**DIRECTIVE**. Copy the records below, from the start through the line containing "This screenshot has width=1568, height=736.", changing "Refresh" to "Reload" and keeping everything else the same.

**GIVEN DATA**.
* start *
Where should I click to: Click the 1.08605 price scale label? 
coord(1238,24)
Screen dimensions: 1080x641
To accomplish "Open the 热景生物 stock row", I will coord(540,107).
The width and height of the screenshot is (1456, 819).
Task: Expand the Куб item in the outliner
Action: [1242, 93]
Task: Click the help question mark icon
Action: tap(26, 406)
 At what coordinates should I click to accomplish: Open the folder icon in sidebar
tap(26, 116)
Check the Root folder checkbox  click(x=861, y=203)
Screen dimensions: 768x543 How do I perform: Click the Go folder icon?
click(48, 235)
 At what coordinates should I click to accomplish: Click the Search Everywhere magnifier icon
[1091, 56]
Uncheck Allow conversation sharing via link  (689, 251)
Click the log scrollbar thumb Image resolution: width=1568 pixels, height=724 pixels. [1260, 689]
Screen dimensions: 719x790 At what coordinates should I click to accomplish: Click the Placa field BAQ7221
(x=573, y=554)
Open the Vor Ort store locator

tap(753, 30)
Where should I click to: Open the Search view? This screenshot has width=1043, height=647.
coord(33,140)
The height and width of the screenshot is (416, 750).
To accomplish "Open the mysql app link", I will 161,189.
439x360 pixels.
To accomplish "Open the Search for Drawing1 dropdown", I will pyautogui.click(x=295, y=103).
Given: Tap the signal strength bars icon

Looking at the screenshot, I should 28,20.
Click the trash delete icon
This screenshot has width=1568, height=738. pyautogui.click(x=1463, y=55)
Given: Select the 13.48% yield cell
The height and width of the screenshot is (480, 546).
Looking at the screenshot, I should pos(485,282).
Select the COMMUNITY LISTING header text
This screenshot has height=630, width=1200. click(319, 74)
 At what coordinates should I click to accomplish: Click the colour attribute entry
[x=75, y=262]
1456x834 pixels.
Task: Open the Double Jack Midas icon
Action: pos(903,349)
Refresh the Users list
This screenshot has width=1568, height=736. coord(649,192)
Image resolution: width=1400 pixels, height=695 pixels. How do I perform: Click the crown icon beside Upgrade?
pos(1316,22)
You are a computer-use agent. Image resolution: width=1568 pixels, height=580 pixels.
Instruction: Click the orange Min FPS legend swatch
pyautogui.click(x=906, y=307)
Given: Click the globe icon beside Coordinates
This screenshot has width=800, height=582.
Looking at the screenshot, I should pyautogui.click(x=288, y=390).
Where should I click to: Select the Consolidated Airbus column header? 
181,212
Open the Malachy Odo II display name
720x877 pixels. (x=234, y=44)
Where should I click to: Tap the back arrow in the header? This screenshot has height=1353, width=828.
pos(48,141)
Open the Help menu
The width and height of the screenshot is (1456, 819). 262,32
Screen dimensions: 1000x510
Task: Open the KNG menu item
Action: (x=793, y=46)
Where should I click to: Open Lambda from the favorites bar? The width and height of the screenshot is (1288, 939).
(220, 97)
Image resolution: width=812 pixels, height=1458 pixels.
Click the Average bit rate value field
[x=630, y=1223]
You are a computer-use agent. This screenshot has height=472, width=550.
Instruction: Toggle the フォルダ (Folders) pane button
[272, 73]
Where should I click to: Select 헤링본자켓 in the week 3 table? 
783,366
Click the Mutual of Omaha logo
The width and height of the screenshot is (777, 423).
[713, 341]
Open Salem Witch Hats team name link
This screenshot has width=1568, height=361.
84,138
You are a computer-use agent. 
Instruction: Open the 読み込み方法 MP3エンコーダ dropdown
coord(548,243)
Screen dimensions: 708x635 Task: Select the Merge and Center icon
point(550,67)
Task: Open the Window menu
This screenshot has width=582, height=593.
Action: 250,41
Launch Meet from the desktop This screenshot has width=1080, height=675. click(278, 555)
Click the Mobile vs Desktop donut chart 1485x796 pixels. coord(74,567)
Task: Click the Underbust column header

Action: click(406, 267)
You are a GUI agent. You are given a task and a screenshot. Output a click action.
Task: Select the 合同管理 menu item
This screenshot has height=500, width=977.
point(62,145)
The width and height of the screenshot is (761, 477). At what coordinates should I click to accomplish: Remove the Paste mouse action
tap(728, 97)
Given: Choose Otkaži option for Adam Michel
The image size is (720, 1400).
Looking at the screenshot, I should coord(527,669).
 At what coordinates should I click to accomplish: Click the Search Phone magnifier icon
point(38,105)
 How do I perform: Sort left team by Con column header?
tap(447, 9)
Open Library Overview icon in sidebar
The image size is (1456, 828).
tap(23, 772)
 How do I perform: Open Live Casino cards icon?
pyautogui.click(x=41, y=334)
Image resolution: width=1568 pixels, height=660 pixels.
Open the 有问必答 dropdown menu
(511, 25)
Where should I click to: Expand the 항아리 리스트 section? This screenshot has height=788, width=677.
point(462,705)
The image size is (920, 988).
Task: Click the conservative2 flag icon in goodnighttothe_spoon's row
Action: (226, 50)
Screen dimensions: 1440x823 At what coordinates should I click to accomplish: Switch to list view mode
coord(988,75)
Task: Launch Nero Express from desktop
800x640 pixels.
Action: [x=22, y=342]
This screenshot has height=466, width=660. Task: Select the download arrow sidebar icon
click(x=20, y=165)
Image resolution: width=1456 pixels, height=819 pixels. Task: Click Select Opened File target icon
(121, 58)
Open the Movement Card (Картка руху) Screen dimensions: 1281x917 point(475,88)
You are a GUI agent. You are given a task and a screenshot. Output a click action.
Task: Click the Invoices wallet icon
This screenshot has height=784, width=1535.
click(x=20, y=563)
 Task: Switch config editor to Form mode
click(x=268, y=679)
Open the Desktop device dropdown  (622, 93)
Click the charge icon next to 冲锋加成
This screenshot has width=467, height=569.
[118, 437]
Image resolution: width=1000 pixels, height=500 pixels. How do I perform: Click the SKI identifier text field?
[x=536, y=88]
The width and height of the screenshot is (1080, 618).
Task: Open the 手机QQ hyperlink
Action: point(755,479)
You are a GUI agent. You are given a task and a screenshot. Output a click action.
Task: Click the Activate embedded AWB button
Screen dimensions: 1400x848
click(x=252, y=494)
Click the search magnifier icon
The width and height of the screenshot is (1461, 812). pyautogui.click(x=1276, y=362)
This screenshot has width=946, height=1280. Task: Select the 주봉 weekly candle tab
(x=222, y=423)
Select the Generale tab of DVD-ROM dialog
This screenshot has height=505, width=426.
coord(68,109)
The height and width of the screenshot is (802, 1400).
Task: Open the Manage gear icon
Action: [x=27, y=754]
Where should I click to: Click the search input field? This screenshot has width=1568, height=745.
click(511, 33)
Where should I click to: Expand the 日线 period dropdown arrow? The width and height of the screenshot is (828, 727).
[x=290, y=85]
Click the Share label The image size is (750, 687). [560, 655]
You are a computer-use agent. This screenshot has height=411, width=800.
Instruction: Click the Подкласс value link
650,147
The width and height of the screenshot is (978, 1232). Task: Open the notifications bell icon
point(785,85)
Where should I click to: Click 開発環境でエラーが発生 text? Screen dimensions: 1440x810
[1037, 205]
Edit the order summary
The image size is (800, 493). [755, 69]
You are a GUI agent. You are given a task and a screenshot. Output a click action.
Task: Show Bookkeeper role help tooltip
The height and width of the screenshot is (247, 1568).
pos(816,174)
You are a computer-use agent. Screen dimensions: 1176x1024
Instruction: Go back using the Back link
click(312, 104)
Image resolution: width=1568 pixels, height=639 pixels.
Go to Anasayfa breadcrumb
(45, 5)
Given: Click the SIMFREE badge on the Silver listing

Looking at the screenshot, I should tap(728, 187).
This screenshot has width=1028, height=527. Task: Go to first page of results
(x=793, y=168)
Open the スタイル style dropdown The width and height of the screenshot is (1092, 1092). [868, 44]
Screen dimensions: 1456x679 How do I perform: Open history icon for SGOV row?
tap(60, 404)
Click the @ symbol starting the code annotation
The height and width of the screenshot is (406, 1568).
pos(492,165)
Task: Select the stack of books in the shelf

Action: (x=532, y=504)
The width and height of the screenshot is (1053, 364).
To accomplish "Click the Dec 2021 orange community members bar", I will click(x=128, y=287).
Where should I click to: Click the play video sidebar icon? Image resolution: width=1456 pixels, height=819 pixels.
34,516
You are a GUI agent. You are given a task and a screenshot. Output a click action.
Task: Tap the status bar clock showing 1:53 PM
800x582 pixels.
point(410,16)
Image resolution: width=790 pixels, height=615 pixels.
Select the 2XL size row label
* end *
**FULL SOLUTION**.
Where should I click to: Click the 1.08605 price scale label? 
coord(1238,24)
Screen dimensions: 1080x641
To accomplish "Open the 热景生物 stock row", I will coord(540,107).
The width and height of the screenshot is (1456, 819).
Task: Expand the Куб item in the outliner
Action: [1242, 93]
Task: Click the help question mark icon
Action: tap(26, 406)
 At what coordinates should I click to accomplish: Open the folder icon in sidebar
tap(26, 116)
Check the Root folder checkbox  click(x=861, y=203)
Screen dimensions: 768x543 How do I perform: Click the Go folder icon?
click(48, 235)
 At what coordinates should I click to accomplish: Click the Search Everywhere magnifier icon
[1091, 56]
Uncheck Allow conversation sharing via link  (689, 251)
Click the log scrollbar thumb Image resolution: width=1568 pixels, height=724 pixels. [1260, 689]
Screen dimensions: 719x790 At what coordinates should I click to accomplish: Click the Placa field BAQ7221
(x=573, y=554)
Open the Vor Ort store locator

tap(753, 30)
Where should I click to: Open the Search view? This screenshot has width=1043, height=647.
coord(33,140)
The height and width of the screenshot is (416, 750).
To accomplish "Open the mysql app link", I will 161,189.
439x360 pixels.
To accomplish "Open the Search for Drawing1 dropdown", I will pyautogui.click(x=295, y=103).
Given: Tap the signal strength bars icon

Looking at the screenshot, I should 28,20.
Click the trash delete icon
This screenshot has width=1568, height=738. pyautogui.click(x=1463, y=55)
Given: Select the 13.48% yield cell
The height and width of the screenshot is (480, 546).
Looking at the screenshot, I should pos(485,282).
Select the COMMUNITY LISTING header text
This screenshot has height=630, width=1200. click(319, 74)
 At what coordinates should I click to accomplish: Click the colour attribute entry
[x=75, y=262]
1456x834 pixels.
Task: Open the Double Jack Midas icon
Action: pos(903,349)
Reload the Users list
This screenshot has width=1568, height=736. coord(649,192)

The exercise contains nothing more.